Background: Heterozygous germline AIP mutations can lead to young-onset invasive GH-secreting adenomas. There are no data available to explain the proliferative and invasive nature of AIP-mutation positive somatotrophinomas.
Methods: Cell viability (MTS assay), invasion (single cell fluorescence invasion assay) and migration assays (Boyden chambers) were used to further characterise the phenotype of AIP-silenced GH3 cells. Affymetrix gene expression-profiling was performed on AIP-silenced GH3 cells vs. scrambled control. Results were validated by RT-qPCR and Western blotting.
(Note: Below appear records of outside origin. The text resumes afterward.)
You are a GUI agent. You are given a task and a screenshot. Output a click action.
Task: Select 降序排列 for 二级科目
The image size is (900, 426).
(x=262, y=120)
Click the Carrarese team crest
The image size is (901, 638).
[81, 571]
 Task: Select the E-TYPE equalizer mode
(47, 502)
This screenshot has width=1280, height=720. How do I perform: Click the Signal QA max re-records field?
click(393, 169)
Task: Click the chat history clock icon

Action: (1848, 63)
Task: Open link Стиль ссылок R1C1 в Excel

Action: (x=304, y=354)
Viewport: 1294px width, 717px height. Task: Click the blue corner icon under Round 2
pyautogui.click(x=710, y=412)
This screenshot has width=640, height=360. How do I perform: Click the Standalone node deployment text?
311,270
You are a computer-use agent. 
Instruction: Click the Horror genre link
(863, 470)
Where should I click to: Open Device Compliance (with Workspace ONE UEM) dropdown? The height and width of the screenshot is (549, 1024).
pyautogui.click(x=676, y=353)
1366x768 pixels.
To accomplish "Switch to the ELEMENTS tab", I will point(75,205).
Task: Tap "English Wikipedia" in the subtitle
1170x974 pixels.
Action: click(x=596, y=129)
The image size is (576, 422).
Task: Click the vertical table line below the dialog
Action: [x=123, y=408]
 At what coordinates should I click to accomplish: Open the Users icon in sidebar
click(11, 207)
Results: Lentiviral AIP shRNA-silenced cells proliferated more quickly than controls by 48 hours (25% increase in absorption in MTS assay, P<0.0001). In the RNA profiling study the AIP-knockdown differential expressed gene list was enriched for transcripts encoding proteins regulating actin cytoskeleton-associated activities (e.g. CDC42, WASL, ARPC2/3, WASP), and thus cell migration and invasion. The small Rho GTPase CDC42 was up-regulated at the RNA (↑43%, P=0.0152) and protein level (↑57%, P=0.0156). GH3 cells were unable to migrate on a plain plastic surface. However, unlike NT shRNA transduced controls, AIP-silenced GH3 cells were able to migrate in response to collagen I and FCS-containing medium, in Boyden chambers coated with collagen IV. Collagen IV is known to be abundant in the pituitary capsule. AIP-silenced GH3 cells showed threefold increased adherence (P=0.029) and twofold increased invasion (P<0.0001) through type IV collagen matrix.
Conclusion: CDC42 is a small rho GTPase, which is upregulated in various cancers and is associated with lung cancer metastasis. We propose that AIP silencing leads to CDC42 upregulation and that this results in signalling through actin cytoskeleton pathways, promoting filopodia and invadopodia formation. Further, we suggest that the predilection for adherence, migration across and invasion through type IV collagen matrix is a factor in the increased invasiveness of AIP mutated tumours. CDC42 may represent a druggable target for treatment of atypical adenomas.
02 Nov 2015 - 04 Nov 2015